Here are the first 15 lines of my story... It was either 11 or 15, or it would have stopped in the middle of a sentance... I think. (Sorry!)
This is a Fantasy - short story, and it is complete.
***
In the beginning all was centered within a void, inside this hollow chasm, fog, ice, hail and rain bound by the unforgiving cold resided, beside this chill, the realm of flames and heat burned furiously, always parted.
The void possessed a magic of its own, an empty and cheerless gift. From between the ice and fire the magic bloomed, the darkness from the cold balanced the light from the fire and the magic sensing this merged the two elements.
Warmth was born and from there life was created. In all of existence one rule was paramount, that for as long as there was life, light must equal darkness: darkness must equal light.
posted
Your beginning goes on and on with excess description, and it's rather confusing. I had to read the second paragraph thrice before it made sense. Could you make it a little more clear?
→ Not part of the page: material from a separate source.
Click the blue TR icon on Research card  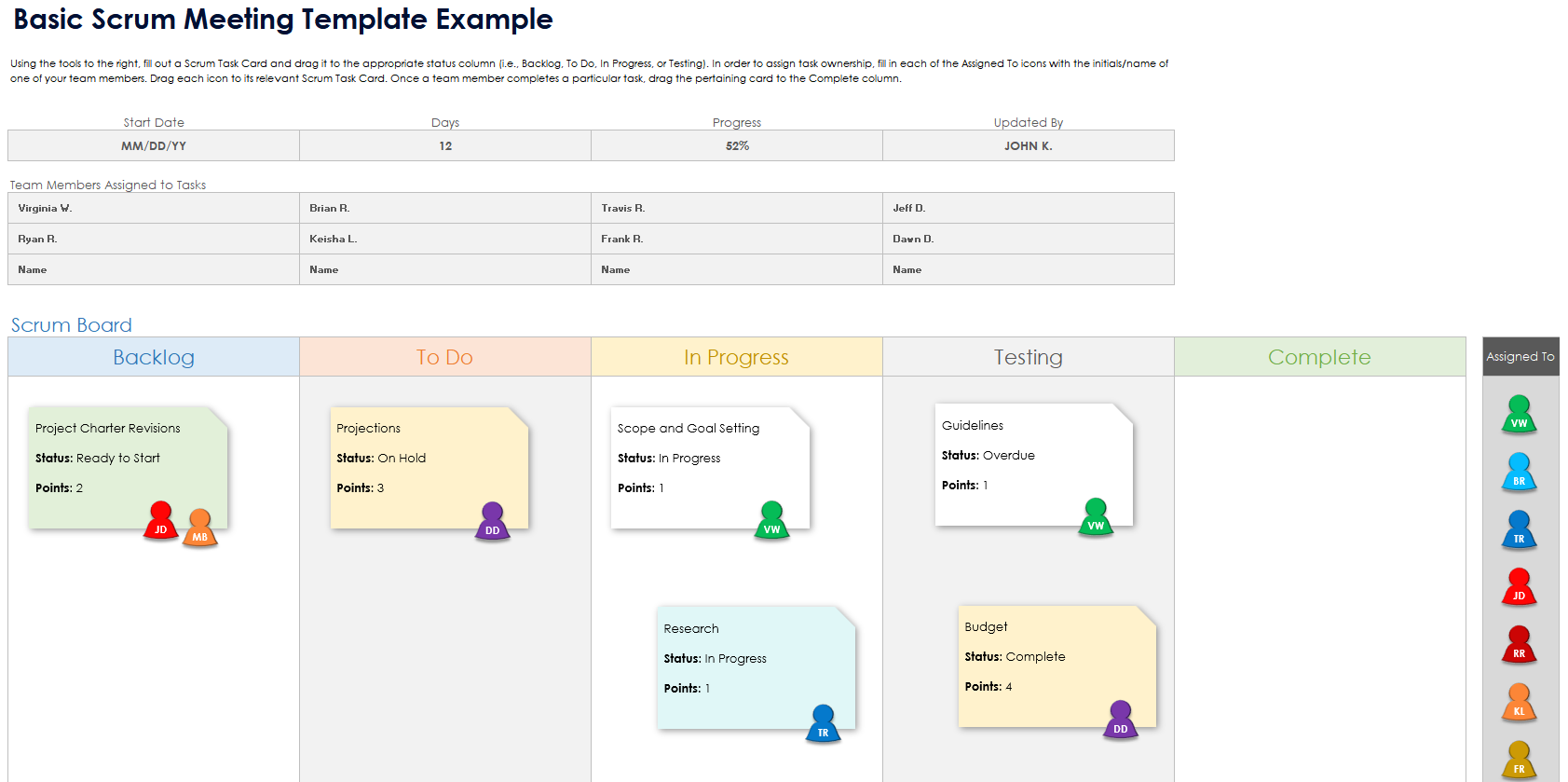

Also, this is the beginning of the story, and I don't know what the story is. There's no conflict or characters, just a vacuum with elements in it that began the world, and I don't know yet why it's important to the story.
Can I ask how long the story is, and are you looking for readers on the whole thing?
posted
That was the point, I think. I don't mind a little background, but a page to get into the story is way too long. That means a page of context without a character to hang on, a page of descriptions...An editor is not going to have the patience to wait that long. They have plenty of other things to read anyway. You have to get into the meat of the story as quickly as you can, otherwise no matter how good the rest of it is, it will never be read.
[This message has been edited by Silver3 (edited June 20, 2005).]
posted
It's a pretty decent description/interpretation of Norse creation myth so far (the Ginnunga-gap). One note; in paragraph 2, there should be a couple of commas to clarify objects and subjects; viz. "...and the magic, sensing this, merged the two elements".
posted
Very interesting. I see what you're doing with the Creation, though I think it would be better to start with the beginning of the era Ragnarok ends instead of the Creation of the world itself -- if you're trying to create a full-circle feel. But if you're playing around with the myths, don't listen to a word I say.